(Collected data entries)
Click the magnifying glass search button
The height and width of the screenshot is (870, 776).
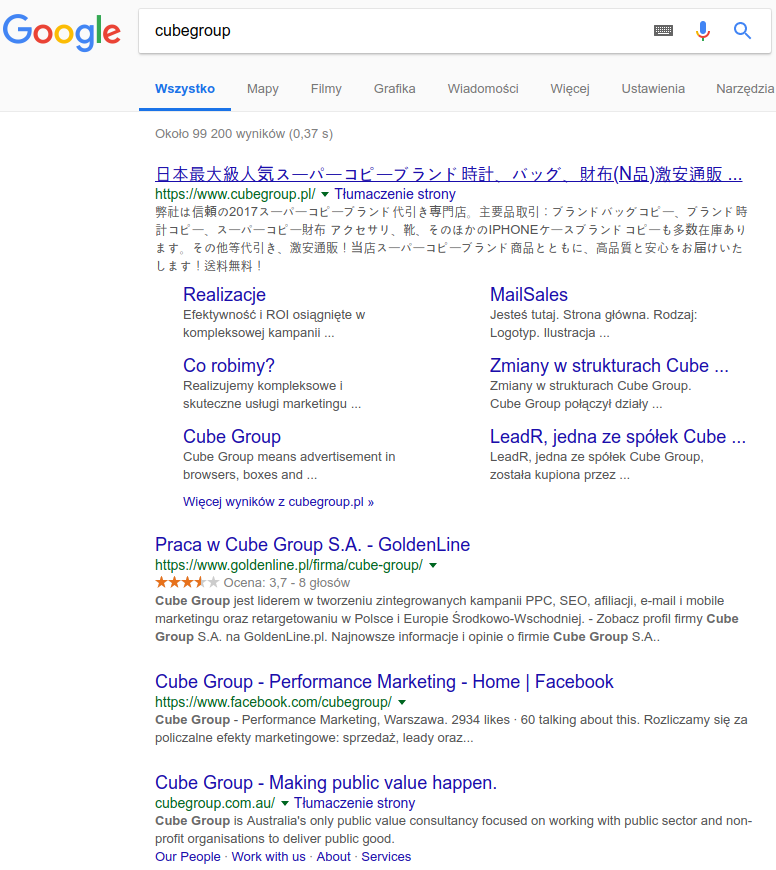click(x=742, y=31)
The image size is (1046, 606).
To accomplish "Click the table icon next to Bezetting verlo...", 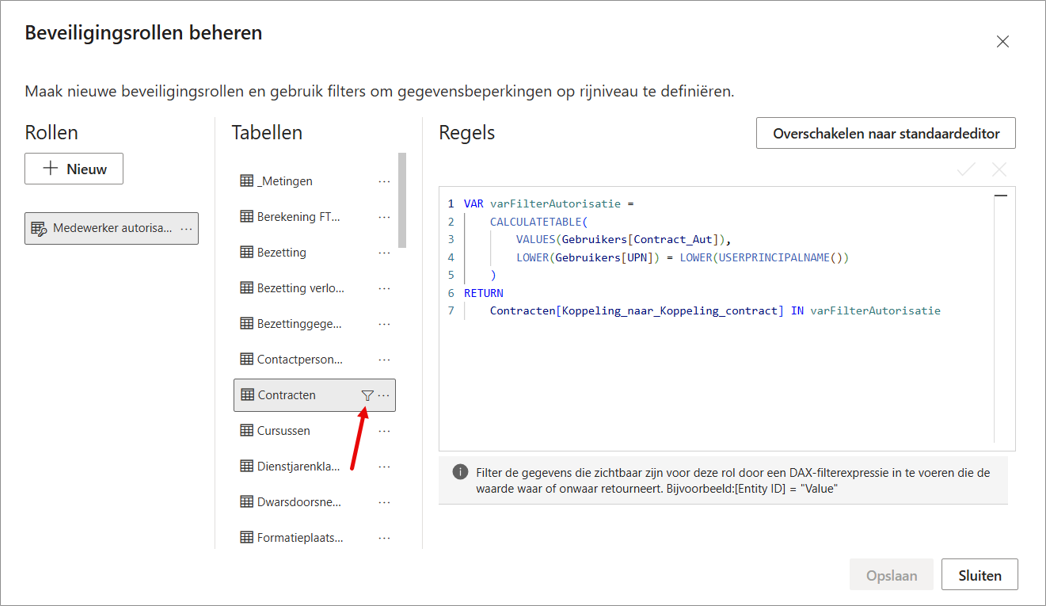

WHAT YOU HAVE TO DO: Give back every record precisely as it stands, without the images.

REPLY:
Click the magnifying glass search button
The height and width of the screenshot is (870, 776).
click(x=742, y=31)
The image size is (1046, 606).
To accomplish "Click the table icon next to Bezetting verlo...", 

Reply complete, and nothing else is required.